Liberty - The American Revolution
In 1777, as part of a grand strategy to end the war, the British sent an invasion force from Canada to seal off New England, which the British perceived as the primary source of agitators. In a major case of mis-coordination, the British army in New York City went to Philadelphia which it captured from Washington. The invasion army under Burgoyne waited in vain for reinforcements from New York, and became trapped upstate. It surrendered after the Battle of Saratoga, New York, in October 1777. From early October 1777 until November 15 a pivotal siege at Fort Mifflin, Philadelphia, Pennsylvania distracted British troops and allowed Washington time to preserve the Continental Army by safely leading his troops to harsh winter quarters at Valley Forge.
The capture of a British army at Saratoga encouraged the French to formally enter the war in support of Congress, as Benjamin Franklin negotiated a permanent military alliance in early 1778, significantly becoming the first country to officially recognize the Declaration of Independence. William Pitt spoke out in parliament urging Britain to make peace in America, and unite with America against France, while other British politicians who had previously supported independence now turned against the American rebels for allying with a formerly mutual enemy.
Later Spain (in 1779) and the Dutch (1780) became allies of the French, leaving the British Empire to fight a global war alone without major allies, and requiring it to slip through a combined blockade of the Atlantic. The American theater thus became only one front in Britain's war. The British were forced to withdraw troops from continental America to reinforce the sugar-producing Caribbean islands, which were considered more valuable.

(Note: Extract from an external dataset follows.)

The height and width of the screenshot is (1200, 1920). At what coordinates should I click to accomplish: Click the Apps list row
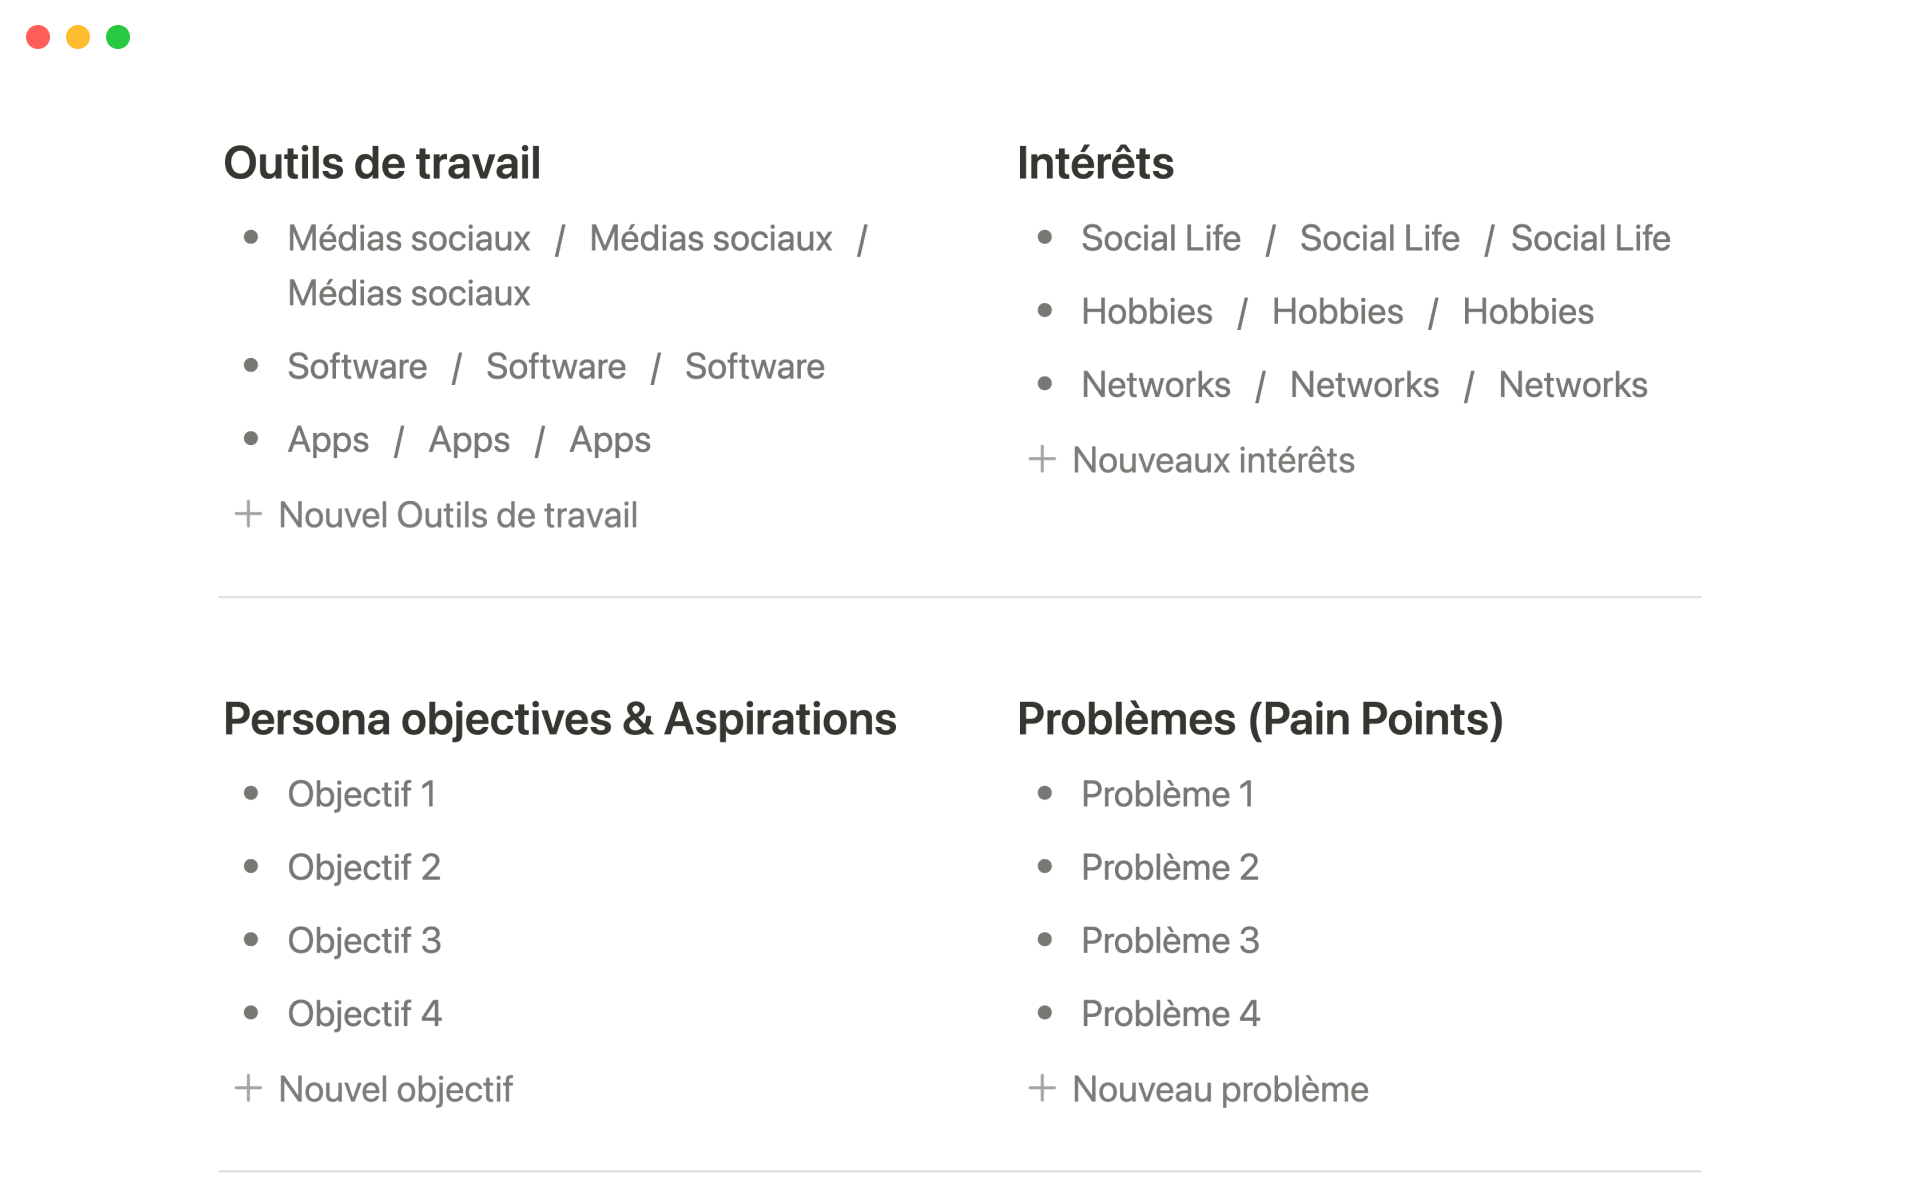click(x=469, y=440)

Because of the alliance with France and the deteriorating military situation, Sir Henry Clinton, the British commander, evacuated Philadelphia to reinforce New York City. General Washington attempted to intercept the retreating column, resulting in the Battle of Monmouth Court House, the last major battle fought in the north. After an inconclusive engagement, the British successfully retreated to New York City. The northern war subsequently became a stalemate, as the focus of attention shifted to the smaller southern theater.